30 July 2021, Acqua Concert, Emosson Dam

Acqua Concert is an excellent 370m 6a rock climb on the Aiguille du Van, 2572m above the Emosson Dam just across the Swiss border at the NE end of the Mont Blanc Massif.  When viewed from the parking and excellent café at the Dam it takes the attractive buttress just to the left of the fine soaring Emosson ‘Walker Spur’ or NE Ridge of the Van.

The peak, the route, and the café…all excellent!

We set off pretty early this morning as there were storms forecast for this afternoon and it wouldn’t be a great place to get caught out and we preferred to top out on the route and summit rather than ‘abb off!’

Sun kissed gneiss! Early morning on the pleasant first pitch and big traverse of Acqua Concert

Scott does not hang about so after an hour we were enjoying the early morning sunshine at the first belay after the pleasant traversing ground of the first pitch with a couple of thinner moves to actually reach the anchor.

A small cairn and faint path marks the point where you leave the main path heading up to the Perrons traverse. From here a short rightward traverse leads to the foot of the face and start of the route

More sustained technicalities arrive early on the fine long groove of the sustained second pitch…and keep coming!

The sustained 2nd pitch with some solid 6a moves and a bit of padding…but on very good rock!

This is probably the crux of the route and has several ‘pas en adhérence’…or padding!  Not everyones favourite style of climbing but the rock and friction is good and with the early morning sun but fresh ambiance it gives a very enjoyable pitch.

The less sustained but equally tough 3rd pitch with a fine 6a wall…’bien redressé et peu prisu!’

The 3rd pitch is perhaps the next hardest on the route and although it’s less sustained than the previous has a very fine steep 15m wall with not many holds…but enough!

Scott after our soaking on the crux 3rd pitch, a good effort seconding this solid 6a pitch in the rain!

Scott got a soaking climbing this pitch as the heavy 0900 shower forecast by Meteo Suisse arrived very punctually.  Fortunately it disappeared pretty rapidly too!

The easier 4th pitch, 5b, wet at the start, dry by the end!

The rock was soaking wet which made it extremely slippery where the Lichen is present…which is pretty much everywhere…except for the holds!  Plus with just a hint of a breeze and sunny clearing, the rock was dry again in minutes.

The brilliant long changing corners 5th pitch, 5c and a solid 40m of sustained climbing. A 3 star pitch at a roadside crag…but as part of this journey and in this ambiance…

After a mini ramble up the grassy path in rock boots the base of the fine upper buttress is reached and the brilliant changing corners pitch.  This gives 40m of sustained 5c climbing on great rock in a fine position.

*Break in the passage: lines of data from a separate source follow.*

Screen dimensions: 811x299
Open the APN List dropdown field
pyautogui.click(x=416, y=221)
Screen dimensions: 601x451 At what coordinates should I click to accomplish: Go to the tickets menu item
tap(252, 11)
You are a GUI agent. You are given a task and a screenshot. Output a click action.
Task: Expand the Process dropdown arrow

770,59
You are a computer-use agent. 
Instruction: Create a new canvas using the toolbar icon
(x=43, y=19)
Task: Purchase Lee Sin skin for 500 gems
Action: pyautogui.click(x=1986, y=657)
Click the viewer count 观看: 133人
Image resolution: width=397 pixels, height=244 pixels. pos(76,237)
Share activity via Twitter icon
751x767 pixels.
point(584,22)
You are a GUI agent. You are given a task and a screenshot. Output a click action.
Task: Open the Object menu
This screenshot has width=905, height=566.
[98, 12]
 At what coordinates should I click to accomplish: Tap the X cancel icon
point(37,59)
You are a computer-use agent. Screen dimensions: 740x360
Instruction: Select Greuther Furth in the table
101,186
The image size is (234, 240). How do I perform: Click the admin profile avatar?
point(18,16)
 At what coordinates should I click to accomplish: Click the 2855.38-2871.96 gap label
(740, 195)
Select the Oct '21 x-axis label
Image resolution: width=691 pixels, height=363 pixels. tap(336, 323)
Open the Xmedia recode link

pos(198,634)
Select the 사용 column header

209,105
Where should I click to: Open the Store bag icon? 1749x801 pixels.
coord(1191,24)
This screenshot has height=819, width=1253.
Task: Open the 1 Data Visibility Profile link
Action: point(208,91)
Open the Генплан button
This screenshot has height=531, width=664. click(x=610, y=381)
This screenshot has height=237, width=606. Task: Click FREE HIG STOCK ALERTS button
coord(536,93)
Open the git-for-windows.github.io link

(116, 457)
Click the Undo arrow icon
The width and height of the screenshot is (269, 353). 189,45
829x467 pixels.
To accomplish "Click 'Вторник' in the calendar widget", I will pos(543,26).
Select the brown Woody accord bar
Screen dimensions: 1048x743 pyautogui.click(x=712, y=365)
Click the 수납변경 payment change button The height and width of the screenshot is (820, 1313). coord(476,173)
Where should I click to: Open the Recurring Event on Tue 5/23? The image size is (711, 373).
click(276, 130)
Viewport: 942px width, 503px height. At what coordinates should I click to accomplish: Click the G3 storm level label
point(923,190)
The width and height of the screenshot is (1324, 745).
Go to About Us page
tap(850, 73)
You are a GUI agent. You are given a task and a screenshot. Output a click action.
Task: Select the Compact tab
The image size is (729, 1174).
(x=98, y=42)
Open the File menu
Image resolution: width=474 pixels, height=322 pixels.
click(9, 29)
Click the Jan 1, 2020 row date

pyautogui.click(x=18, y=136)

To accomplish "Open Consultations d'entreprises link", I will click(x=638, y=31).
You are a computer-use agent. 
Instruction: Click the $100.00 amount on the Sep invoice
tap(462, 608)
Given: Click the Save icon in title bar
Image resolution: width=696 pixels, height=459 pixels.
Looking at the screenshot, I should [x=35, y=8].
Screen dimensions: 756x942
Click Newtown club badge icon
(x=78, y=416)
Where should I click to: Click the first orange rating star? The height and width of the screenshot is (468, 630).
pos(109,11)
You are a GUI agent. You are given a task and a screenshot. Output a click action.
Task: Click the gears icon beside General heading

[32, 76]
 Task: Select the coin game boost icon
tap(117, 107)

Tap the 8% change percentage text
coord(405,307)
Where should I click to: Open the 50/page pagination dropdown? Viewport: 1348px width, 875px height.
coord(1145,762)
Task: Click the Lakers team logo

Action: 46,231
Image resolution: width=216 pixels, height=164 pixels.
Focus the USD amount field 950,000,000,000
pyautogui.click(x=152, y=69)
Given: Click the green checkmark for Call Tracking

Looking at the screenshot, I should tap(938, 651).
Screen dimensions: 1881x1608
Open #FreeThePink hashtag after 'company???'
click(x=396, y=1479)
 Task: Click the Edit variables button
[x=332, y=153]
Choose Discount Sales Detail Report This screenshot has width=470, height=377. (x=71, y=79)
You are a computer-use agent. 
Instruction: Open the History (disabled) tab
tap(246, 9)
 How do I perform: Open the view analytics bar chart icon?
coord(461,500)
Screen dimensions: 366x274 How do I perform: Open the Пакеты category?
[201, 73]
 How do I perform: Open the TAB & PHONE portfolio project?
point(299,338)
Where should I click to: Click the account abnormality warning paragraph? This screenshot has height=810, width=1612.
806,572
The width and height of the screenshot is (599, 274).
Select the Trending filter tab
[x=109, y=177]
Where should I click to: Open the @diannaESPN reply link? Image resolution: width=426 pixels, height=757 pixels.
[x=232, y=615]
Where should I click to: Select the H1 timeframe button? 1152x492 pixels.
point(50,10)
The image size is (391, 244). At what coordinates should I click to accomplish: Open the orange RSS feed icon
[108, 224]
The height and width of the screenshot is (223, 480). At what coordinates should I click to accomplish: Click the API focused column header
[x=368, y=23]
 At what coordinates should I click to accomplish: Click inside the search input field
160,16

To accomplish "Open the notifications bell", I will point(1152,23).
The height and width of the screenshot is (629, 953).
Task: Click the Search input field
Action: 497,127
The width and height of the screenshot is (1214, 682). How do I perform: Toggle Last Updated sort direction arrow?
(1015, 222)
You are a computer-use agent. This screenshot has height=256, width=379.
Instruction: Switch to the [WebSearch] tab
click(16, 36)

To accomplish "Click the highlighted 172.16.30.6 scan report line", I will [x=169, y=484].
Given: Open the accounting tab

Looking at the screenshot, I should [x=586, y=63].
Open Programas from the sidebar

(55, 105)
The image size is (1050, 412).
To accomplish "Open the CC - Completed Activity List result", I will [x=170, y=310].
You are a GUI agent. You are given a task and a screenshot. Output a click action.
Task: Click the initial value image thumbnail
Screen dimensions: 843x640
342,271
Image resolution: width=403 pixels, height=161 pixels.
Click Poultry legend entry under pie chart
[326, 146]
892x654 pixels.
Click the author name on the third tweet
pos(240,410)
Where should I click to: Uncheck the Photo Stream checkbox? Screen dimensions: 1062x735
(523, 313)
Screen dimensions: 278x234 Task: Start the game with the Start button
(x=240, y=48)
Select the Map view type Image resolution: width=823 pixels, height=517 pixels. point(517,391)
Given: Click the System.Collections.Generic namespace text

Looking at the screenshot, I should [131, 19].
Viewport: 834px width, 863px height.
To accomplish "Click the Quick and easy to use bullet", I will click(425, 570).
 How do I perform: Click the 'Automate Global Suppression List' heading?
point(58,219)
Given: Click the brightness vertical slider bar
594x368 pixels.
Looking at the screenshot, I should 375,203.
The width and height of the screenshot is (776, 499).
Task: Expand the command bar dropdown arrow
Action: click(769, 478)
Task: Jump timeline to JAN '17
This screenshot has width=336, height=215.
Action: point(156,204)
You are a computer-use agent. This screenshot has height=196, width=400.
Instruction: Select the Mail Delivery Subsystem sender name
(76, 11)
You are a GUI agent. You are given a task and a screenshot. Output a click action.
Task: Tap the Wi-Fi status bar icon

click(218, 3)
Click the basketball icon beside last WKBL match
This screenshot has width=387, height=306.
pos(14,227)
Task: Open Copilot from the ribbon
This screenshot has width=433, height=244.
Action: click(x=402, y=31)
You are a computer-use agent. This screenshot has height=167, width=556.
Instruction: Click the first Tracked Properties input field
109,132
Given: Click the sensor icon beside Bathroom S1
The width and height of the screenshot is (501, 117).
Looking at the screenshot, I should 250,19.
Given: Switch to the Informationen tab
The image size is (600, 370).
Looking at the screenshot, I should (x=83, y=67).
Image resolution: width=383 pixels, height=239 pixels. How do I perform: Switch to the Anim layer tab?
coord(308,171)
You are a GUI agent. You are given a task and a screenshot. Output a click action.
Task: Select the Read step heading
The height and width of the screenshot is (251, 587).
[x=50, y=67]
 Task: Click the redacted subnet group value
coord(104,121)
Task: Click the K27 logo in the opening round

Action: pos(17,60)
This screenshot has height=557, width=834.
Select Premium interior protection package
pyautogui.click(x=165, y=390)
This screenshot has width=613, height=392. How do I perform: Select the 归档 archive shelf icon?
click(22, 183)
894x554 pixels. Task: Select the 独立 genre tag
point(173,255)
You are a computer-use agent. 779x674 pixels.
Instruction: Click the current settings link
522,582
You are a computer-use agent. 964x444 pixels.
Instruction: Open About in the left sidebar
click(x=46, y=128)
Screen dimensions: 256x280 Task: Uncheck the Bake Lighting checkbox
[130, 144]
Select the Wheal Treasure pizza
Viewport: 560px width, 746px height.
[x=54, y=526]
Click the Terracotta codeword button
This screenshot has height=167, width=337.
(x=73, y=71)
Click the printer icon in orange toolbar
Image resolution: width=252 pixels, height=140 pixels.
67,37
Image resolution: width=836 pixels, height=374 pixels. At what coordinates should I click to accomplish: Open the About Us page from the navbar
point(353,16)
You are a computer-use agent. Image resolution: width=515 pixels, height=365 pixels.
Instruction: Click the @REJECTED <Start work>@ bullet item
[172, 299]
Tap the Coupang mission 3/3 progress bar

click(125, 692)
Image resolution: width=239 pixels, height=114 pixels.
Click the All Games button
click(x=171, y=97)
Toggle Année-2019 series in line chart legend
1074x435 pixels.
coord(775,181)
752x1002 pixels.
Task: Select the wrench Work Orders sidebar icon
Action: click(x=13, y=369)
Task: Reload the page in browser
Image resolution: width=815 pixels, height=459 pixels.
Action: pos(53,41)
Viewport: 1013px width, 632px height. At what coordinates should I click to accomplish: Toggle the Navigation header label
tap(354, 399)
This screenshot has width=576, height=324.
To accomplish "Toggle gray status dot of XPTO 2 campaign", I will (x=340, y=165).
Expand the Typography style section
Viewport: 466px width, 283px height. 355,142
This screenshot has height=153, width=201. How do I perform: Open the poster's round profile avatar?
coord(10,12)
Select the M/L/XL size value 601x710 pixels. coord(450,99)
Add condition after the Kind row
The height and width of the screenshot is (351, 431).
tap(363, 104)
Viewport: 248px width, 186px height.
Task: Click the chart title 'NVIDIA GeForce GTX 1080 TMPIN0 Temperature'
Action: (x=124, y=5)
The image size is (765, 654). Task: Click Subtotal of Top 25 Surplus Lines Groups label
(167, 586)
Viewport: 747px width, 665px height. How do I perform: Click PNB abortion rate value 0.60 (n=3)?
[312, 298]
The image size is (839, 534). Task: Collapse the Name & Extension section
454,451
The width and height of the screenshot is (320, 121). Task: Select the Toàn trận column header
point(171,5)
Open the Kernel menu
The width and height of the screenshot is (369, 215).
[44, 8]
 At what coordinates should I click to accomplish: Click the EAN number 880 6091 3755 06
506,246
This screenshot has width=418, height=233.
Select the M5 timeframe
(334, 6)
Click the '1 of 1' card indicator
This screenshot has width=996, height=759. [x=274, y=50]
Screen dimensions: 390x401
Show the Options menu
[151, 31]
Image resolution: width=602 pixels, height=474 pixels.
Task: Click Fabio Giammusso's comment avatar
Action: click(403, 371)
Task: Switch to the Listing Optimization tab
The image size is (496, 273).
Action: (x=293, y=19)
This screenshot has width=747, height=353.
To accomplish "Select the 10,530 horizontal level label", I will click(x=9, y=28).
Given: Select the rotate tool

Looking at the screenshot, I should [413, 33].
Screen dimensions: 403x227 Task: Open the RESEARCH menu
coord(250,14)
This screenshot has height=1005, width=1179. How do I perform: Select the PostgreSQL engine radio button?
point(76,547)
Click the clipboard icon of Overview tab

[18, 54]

Pleasant easy scrambling terrain up the final section of the NE Ridge of the Van

Above there are 3 more 5b pitches and one more 5c pitch taking in the best rock, generally slabby, of the upper buttress to arrive on the impressive crest of the NE Ridge.  This looks like a good route in itself…has anyone done it and got any info to share?

Time to change back in to trainers! After the climbing section, there is a pleasant scramble to the summit.

We changed back in to trainers to enjoy the pleasant short scramble and fine summit views – with a change in emphasis from the ever present green lakes below – to the big black and white Chamonix north face country:

Looking across Les Perrons and into big Chamonix north face country from the summit of the route, and summit Aiguille du Van N

The descent from the summit of the Van N to the little breche (col) between the N and S summits is easy and logical but not immediately obvious although there are a few little cairns once you get established on the route.

An intricate and not immediately obvious but logical and easy descent to the Breche between the Aiguilles du Van N & S

Although there is still the odd big snow patch around in this shady valley bowl which forms the descent route, or the approach route to the classic traverse of Les Perrons.  We didn’t touch snow all day and were happy to not have to carry ice axe and crampons up the route!

Scenic slabby belay on the upper walls with the descent route and snow patches down via the classic Perrons approach path below.

Lower down on this descent route, if you don’t know it from having already done the traverse of the Perrons, there are several very short and easy rocky steps with the odd bolt for protection.

Scott enjoying the post route satisfaction of having climbed a soaring line…the Emosson Walker Spur!

We had not hung about and completed the round trip of the Aiguille du Van via Acqua Concert in just over 6 hours but the inbound storm had yet arrived…the café was in excellent condition and highly recommended….as is the route!